△小さな独裁者(2018年 ドイツ 119分)
原題/Der Hauptmann
監督・脚本/ロベルト・シュヴェンケ 音楽/マルティン・トートシャロウ
出演/マックス・フーバッヒャー フレデリック・ラウ ミラン・ペシェル ワルデマー・コブス
△エムスラントの処刑人
こと、ナチス・ドイツの空軍兵ヴィリー・ヘロルトの実話らしいんだけど、不愉快な映画だった。
打ち棄てられた軍用車輛から空軍の将官の制服を盗み出して将校になりすまして逃げようとするのはわかる。それが勘違いされて将校に成りすませるとわかり、これが徐々に昂じてヒットラーの特別命令を受けたヘロルト戦闘団なる詐称集団を組織していくという過程はよくわかるし、興味も持てる。
でも、それからがいけない。
好い気分にはとてもなれない。
収容所に入り込んで指揮権を剥奪されるまでの狂乱は気持ちが悪くなるくらい無軌道で残虐だ。
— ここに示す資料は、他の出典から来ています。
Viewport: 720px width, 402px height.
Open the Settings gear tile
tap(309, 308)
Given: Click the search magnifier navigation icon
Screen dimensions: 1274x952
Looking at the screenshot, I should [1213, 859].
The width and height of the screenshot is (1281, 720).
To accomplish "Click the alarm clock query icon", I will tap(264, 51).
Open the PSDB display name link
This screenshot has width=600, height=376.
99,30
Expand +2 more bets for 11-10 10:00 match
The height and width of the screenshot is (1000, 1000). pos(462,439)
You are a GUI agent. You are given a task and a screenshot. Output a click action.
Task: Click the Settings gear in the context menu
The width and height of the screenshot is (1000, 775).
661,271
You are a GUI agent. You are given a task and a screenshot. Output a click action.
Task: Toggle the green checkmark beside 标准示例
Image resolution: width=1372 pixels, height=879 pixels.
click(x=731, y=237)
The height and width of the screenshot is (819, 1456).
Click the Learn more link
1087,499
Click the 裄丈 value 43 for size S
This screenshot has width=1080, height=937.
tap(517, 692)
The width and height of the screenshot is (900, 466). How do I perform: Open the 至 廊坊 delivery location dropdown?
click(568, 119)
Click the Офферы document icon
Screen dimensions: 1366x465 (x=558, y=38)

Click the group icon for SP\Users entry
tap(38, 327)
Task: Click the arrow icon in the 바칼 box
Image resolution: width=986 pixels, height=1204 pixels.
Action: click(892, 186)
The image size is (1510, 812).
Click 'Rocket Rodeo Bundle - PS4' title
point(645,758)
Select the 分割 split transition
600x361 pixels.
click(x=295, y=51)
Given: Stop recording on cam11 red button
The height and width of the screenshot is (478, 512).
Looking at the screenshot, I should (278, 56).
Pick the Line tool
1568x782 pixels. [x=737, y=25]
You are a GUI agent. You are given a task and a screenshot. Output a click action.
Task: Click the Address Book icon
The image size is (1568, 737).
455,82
実際にあったことだから描きたくなるのもわかるし、このヘロルトという、のちに逮捕されて裁判にかけられ処刑される運命をたどってゆく元脱走兵については同情の余地もないし、それを糾弾して後世に知らしめようとする姿勢もわかるんだけどね。
そういえば『影の軍隊』でもそうだったけど、捕虜を走らせておいて背後から撃ち殺すというのはナチスの常套的な処刑方法だったのかしらね。処刑をゲーム化するというのは事実だったから際立った残酷さだな。